Saved entries

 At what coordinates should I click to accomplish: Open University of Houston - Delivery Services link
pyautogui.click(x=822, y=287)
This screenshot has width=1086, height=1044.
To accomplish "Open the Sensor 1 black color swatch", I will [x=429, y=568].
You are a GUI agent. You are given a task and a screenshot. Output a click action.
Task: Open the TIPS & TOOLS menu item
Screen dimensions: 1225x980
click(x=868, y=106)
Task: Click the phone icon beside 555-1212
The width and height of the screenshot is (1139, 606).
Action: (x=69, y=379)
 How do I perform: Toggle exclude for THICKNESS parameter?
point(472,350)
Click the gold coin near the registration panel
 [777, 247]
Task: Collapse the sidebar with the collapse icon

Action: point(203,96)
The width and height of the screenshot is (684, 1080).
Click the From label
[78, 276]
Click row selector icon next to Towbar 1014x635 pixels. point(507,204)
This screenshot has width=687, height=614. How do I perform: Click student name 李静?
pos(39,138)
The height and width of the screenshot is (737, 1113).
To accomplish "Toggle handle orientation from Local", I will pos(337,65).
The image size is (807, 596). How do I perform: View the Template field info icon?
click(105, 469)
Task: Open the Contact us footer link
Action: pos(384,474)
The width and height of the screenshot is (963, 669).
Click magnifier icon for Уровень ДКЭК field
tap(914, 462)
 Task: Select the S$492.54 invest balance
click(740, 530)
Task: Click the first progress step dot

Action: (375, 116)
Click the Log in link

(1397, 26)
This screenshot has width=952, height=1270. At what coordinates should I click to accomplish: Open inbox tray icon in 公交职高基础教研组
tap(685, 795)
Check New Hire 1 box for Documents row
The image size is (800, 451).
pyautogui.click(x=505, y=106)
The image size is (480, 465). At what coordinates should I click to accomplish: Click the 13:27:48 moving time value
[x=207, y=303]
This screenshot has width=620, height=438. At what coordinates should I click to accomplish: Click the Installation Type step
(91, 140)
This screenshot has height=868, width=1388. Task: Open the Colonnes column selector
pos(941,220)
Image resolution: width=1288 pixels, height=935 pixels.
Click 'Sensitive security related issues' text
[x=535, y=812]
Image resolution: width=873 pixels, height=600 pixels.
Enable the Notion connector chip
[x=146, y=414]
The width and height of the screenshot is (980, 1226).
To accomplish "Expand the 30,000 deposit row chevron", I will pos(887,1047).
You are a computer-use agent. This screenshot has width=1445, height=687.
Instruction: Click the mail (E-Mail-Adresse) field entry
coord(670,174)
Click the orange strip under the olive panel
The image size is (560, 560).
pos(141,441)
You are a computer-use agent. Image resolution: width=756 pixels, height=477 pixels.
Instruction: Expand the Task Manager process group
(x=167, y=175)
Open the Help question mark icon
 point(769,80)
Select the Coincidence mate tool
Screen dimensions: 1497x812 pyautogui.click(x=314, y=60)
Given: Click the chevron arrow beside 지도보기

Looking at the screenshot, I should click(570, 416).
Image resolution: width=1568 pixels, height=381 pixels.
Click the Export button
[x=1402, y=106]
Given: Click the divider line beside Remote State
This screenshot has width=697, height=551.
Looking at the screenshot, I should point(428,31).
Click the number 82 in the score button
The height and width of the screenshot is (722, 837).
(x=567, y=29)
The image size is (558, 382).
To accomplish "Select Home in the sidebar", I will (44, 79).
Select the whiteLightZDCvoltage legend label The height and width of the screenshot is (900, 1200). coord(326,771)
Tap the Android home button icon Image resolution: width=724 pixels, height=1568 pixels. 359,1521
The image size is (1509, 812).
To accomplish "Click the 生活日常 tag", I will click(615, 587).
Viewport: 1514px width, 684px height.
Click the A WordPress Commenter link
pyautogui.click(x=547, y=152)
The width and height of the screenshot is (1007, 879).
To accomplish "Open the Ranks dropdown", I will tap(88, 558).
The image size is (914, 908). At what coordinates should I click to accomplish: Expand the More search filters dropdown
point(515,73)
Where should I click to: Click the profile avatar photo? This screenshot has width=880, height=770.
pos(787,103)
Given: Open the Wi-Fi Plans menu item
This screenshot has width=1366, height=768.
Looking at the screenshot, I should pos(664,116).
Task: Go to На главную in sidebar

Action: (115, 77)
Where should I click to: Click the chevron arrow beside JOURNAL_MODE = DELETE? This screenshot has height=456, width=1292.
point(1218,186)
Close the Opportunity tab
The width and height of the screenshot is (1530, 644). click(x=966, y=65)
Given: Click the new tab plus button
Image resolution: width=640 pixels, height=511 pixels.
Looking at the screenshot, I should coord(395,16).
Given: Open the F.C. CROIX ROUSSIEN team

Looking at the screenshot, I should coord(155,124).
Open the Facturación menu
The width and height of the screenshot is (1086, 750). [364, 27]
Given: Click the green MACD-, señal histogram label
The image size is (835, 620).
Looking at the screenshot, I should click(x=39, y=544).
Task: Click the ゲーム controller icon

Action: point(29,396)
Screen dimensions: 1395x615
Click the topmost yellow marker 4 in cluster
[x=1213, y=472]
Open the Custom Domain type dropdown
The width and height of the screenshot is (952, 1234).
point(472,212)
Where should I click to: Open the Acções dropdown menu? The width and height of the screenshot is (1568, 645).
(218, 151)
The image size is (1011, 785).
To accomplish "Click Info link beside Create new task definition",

TASK TO COMPLETE
Once more, write out all of the entries above exactly.

TASK SOLUTION
 At what coordinates should I click to accomplish: Open University of Houston - Delivery Services link
pyautogui.click(x=822, y=287)
This screenshot has width=1086, height=1044.
To accomplish "Open the Sensor 1 black color swatch", I will [x=429, y=568].
You are a GUI agent. You are given a task and a screenshot. Output a click action.
Task: Open the TIPS & TOOLS menu item
Screen dimensions: 1225x980
click(x=868, y=106)
Task: Click the phone icon beside 555-1212
The width and height of the screenshot is (1139, 606).
Action: (x=69, y=379)
 How do I perform: Toggle exclude for THICKNESS parameter?
point(472,350)
Click the gold coin near the registration panel
 [777, 247]
Task: Collapse the sidebar with the collapse icon

Action: point(203,96)
The width and height of the screenshot is (684, 1080).
Click the From label
[78, 276]
Click row selector icon next to Towbar 1014x635 pixels. point(507,204)
This screenshot has width=687, height=614. How do I perform: Click student name 李静?
pos(39,138)
The height and width of the screenshot is (737, 1113).
To accomplish "Toggle handle orientation from Local", I will pos(337,65).
The image size is (807, 596). How do I perform: View the Template field info icon?
click(105, 469)
Task: Open the Contact us footer link
Action: pos(384,474)
The width and height of the screenshot is (963, 669).
Click magnifier icon for Уровень ДКЭК field
tap(914, 462)
 Task: Select the S$492.54 invest balance
click(740, 530)
Task: Click the first progress step dot

Action: (375, 116)
Click the Log in link

(1397, 26)
This screenshot has width=952, height=1270. At what coordinates should I click to accomplish: Open inbox tray icon in 公交职高基础教研组
tap(685, 795)
Check New Hire 1 box for Documents row
The image size is (800, 451).
pyautogui.click(x=505, y=106)
The image size is (480, 465). At what coordinates should I click to accomplish: Click the 13:27:48 moving time value
[x=207, y=303]
This screenshot has width=620, height=438. At what coordinates should I click to accomplish: Click the Installation Type step
(91, 140)
This screenshot has height=868, width=1388. Task: Open the Colonnes column selector
pos(941,220)
Image resolution: width=1288 pixels, height=935 pixels.
Click 'Sensitive security related issues' text
[x=535, y=812]
Image resolution: width=873 pixels, height=600 pixels.
Enable the Notion connector chip
[x=146, y=414]
The width and height of the screenshot is (980, 1226).
To accomplish "Expand the 30,000 deposit row chevron", I will pos(887,1047).
You are a computer-use agent. This screenshot has width=1445, height=687.
Instruction: Click the mail (E-Mail-Adresse) field entry
coord(670,174)
Click the orange strip under the olive panel
The image size is (560, 560).
pos(141,441)
You are a computer-use agent. Image resolution: width=756 pixels, height=477 pixels.
Instruction: Expand the Task Manager process group
(x=167, y=175)
Open the Help question mark icon
 point(769,80)
Select the Coincidence mate tool
Screen dimensions: 1497x812 pyautogui.click(x=314, y=60)
Given: Click the chevron arrow beside 지도보기

Looking at the screenshot, I should click(570, 416).
Image resolution: width=1568 pixels, height=381 pixels.
Click the Export button
[x=1402, y=106]
Given: Click the divider line beside Remote State
This screenshot has width=697, height=551.
Looking at the screenshot, I should point(428,31).
Click the number 82 in the score button
The height and width of the screenshot is (722, 837).
(x=567, y=29)
The image size is (558, 382).
To accomplish "Select Home in the sidebar", I will (44, 79).
Select the whiteLightZDCvoltage legend label The height and width of the screenshot is (900, 1200). coord(326,771)
Tap the Android home button icon Image resolution: width=724 pixels, height=1568 pixels. 359,1521
The image size is (1509, 812).
To accomplish "Click the 生活日常 tag", I will click(615, 587).
Viewport: 1514px width, 684px height.
Click the A WordPress Commenter link
pyautogui.click(x=547, y=152)
The width and height of the screenshot is (1007, 879).
To accomplish "Open the Ranks dropdown", I will tap(88, 558).
The image size is (914, 908). At what coordinates should I click to accomplish: Expand the More search filters dropdown
point(515,73)
Where should I click to: Click the profile avatar photo? This screenshot has width=880, height=770.
pos(787,103)
Given: Open the Wi-Fi Plans menu item
This screenshot has width=1366, height=768.
Looking at the screenshot, I should pos(664,116).
Task: Go to На главную in sidebar

Action: (115, 77)
Where should I click to: Click the chevron arrow beside JOURNAL_MODE = DELETE? This screenshot has height=456, width=1292.
point(1218,186)
Close the Opportunity tab
The width and height of the screenshot is (1530, 644). click(x=966, y=65)
Given: Click the new tab plus button
Image resolution: width=640 pixels, height=511 pixels.
Looking at the screenshot, I should coord(395,16).
Given: Open the F.C. CROIX ROUSSIEN team

Looking at the screenshot, I should coord(155,124).
Open the Facturación menu
The width and height of the screenshot is (1086, 750). [364, 27]
Given: Click the green MACD-, señal histogram label
The image size is (835, 620).
Looking at the screenshot, I should click(x=39, y=544).
Task: Click the ゲーム controller icon

Action: point(29,396)
Screen dimensions: 1395x615
Click the topmost yellow marker 4 in cluster
[x=1213, y=472]
Open the Custom Domain type dropdown
The width and height of the screenshot is (952, 1234).
point(472,212)
Where should I click to: Open the Acções dropdown menu? The width and height of the screenshot is (1568, 645).
(218, 151)
The image size is (1011, 785).
To accomplish "Click Info link beside Create new task definition",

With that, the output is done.